You downloaded the same movie as two other people? There’s a good chance that you’ll also like other downloads these folks have in common. The longer a client is connected, the more files and users it is able to discover, and your recommendations get better with every download as well.From the Tribler FAQ:
Recommendations are made using a collaborative filtering algorithm.There are more details on the recommender algorithm on the Decentralized Recommendation page and in two papers, "Tribler: A social-based peer-to-peer system" (PDF) and "Distributed Collaborative Filtering for Peer-to-Peer File Sharing Systems" (PDF).

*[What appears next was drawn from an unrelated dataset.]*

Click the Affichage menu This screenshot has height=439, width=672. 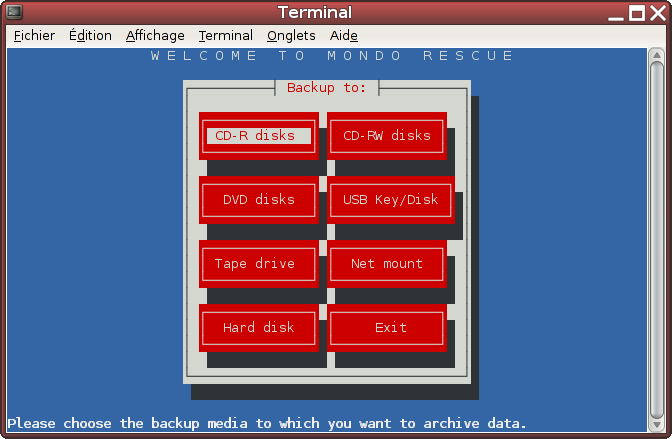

This algorithm will compare your download history to that of the peers you meet. If the peer has torrents in its download history that you have not downloaded it will recommend them to you.
The recommendation value assigned to the torrent and shown in the Recommendation window depends on how similar the peer's download history is to yours. So the higher the value, the more you are predicted to like it.

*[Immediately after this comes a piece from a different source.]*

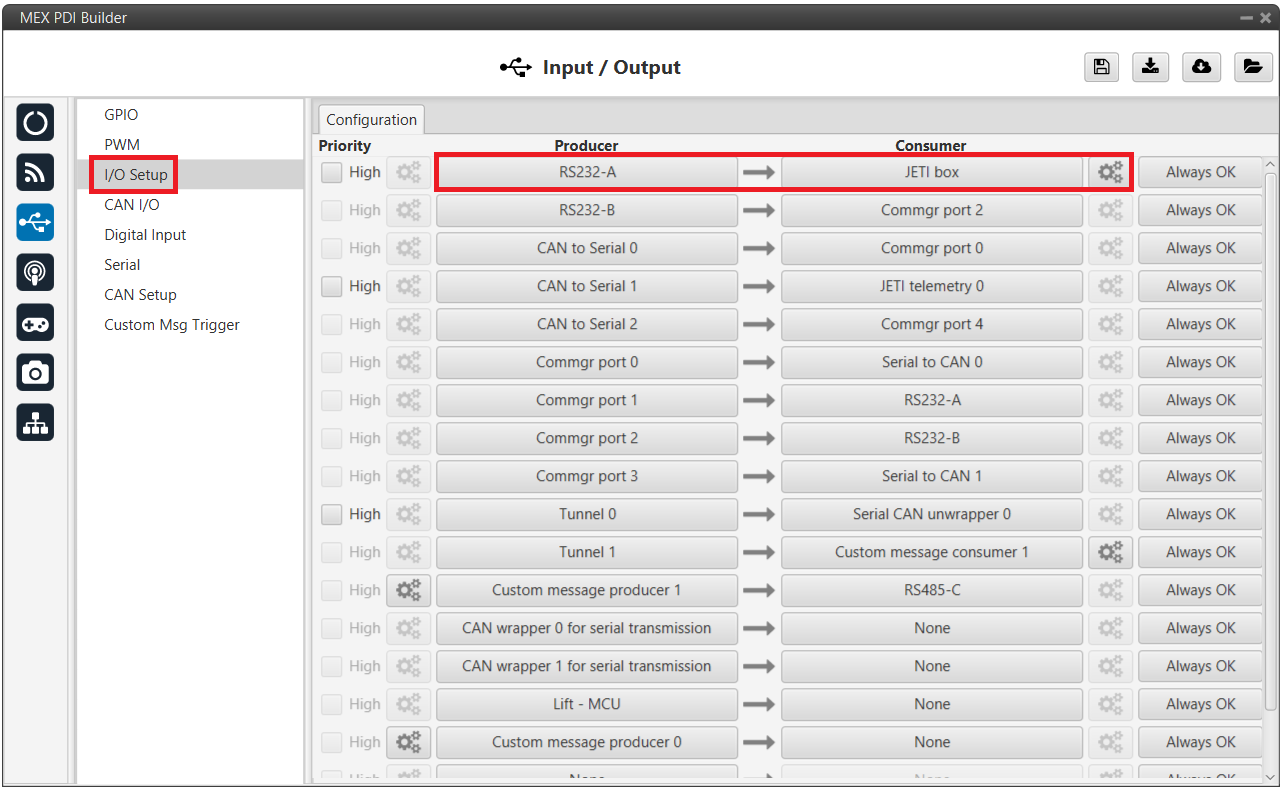Click the download to disk icon

(1151, 67)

See also an old Jan 2005 Wired article by Clive Thompson where he wrote:
What exactly would a next-generation broadcaster look like? ... The network of the future will resemble Yahoo! or Amazon.com - an aggregator that finds shows, distributes them in P2P video torrents, and sells ads or subscriptions to its portal.

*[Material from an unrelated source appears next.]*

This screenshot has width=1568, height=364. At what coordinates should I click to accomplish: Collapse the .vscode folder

The real value of the so-called BitTorrent broadcaster would be in highlighting the good stuff, much as the collaborative filtering of Amazon and TiVo helps people pick good material.
Eric Garland, CEO of the P2P analysis firm BigChampagne, says, "the real work isn't acquisition. It's good, reliable filtering. We'll have more video than we'll know what to do with. A next-gen broadcaster will say, 'Look, there are 2,500 shows out there, but here are the few that you're really going to like.' We'll be willing to pay someone to hold back the tide."